Abstract Group V-secreted phospholipase A2 (GV sPLA2) hydrolyzes bacterial phospholipids and initiates eicosanoid biosynthesis. Here, we elucidate the role of GV sPLA2 in the pathophysiology of Escherichia coli pneumonia. Inflammatory cells and bronchial epithelial cells both express GV sPLA2 after pulmonary E. coli infection. GV−/− mice accumulate fewer polymorphonuclear leukocytes in alveoli, have higher levels of E. coli in bronchoalveolar lavage fluid and lung, and develop respiratory acidosis, more severe hypothermia, and higher IL-6, IL-10, and TNF-α levels than GV+/+ mice after pulmonary E. coli infection. Eicosanoid levels in bronchoalveolar lavage are similar in GV+/+ and GV−/− mice after lung E. coli infection.
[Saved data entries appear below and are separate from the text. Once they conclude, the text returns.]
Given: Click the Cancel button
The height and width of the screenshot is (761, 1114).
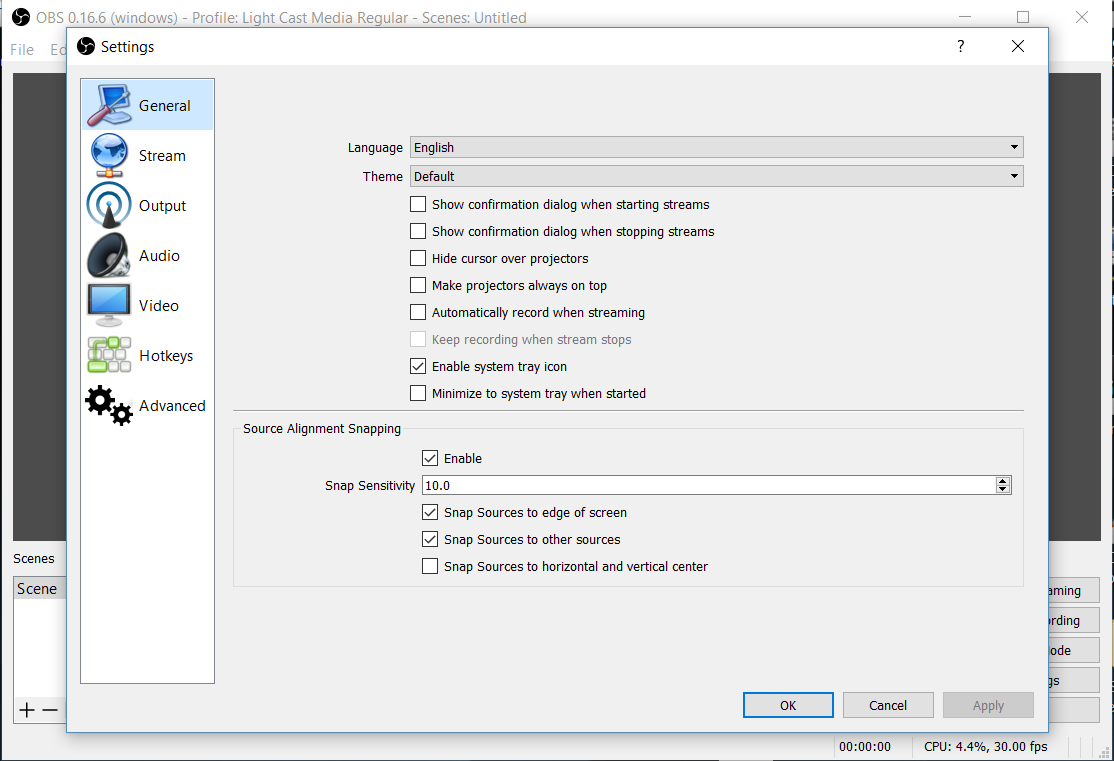Looking at the screenshot, I should (888, 705).
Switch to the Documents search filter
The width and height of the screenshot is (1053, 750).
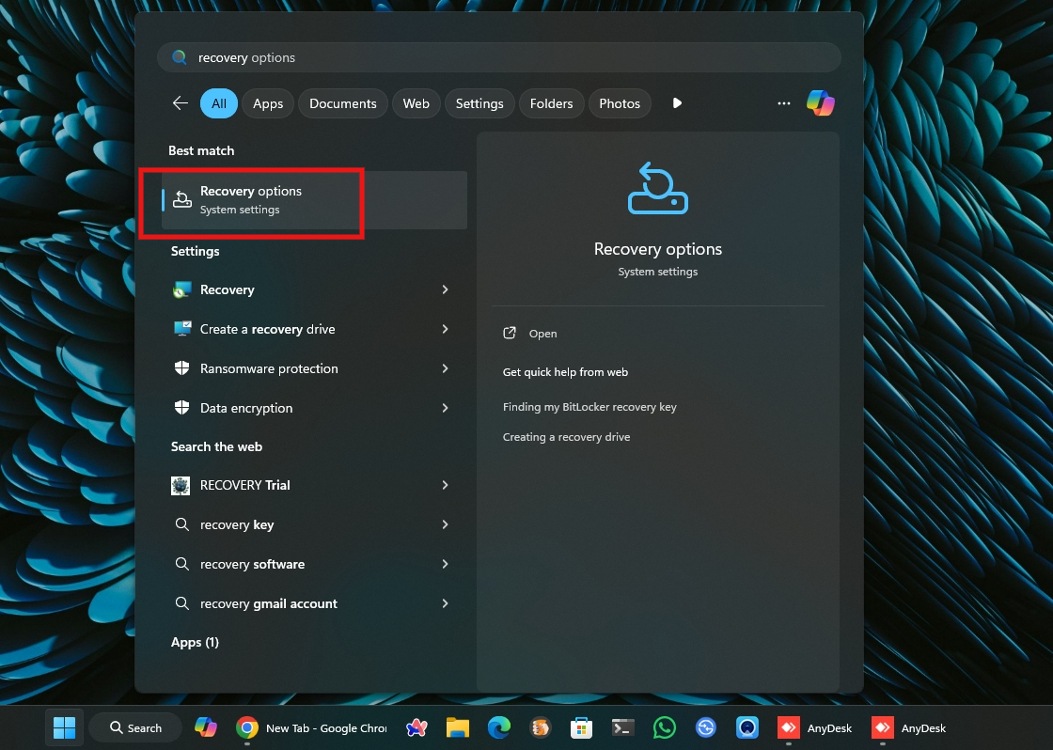[x=342, y=103]
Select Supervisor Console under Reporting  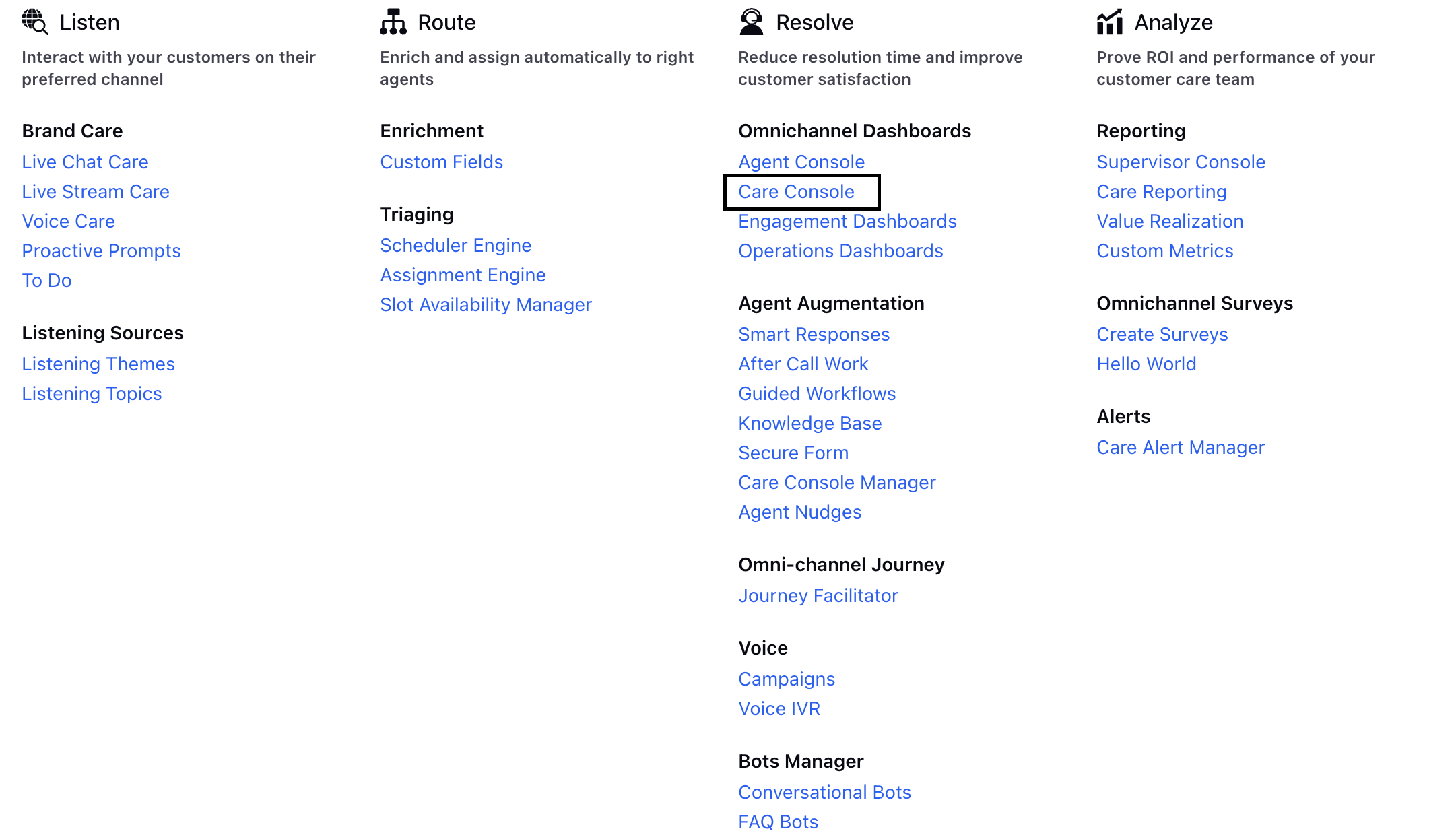click(x=1181, y=162)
In contrast, GV+/+ mice have higher levels of prostaglandin D2 (PGD2), PGF2α, and 15-keto-PGE2 in lung and express higher levels of ICAM-1 and PECAM-1 on pulmonary endothelial cells than GV−/− mice after lung infection with E. coli. Selective deletion of GV sPLA2 in non-myeloid cells impairs leukocyte accumulation after pulmonary E. coli infection, and lack of GV sPLA2 in either bone marrow-derived myeloid cells or non-myeloid cells attenuates E. coli clearance from the alveolar space and the lung parenchyma. These observations show that GV sPLA2 in bone marrow-derived myeloid cells as well as non-myeloid cells, which are likely bronchial epithelial cells, participate in the regulation of the innate immune response to pulmonary infection with E. coli.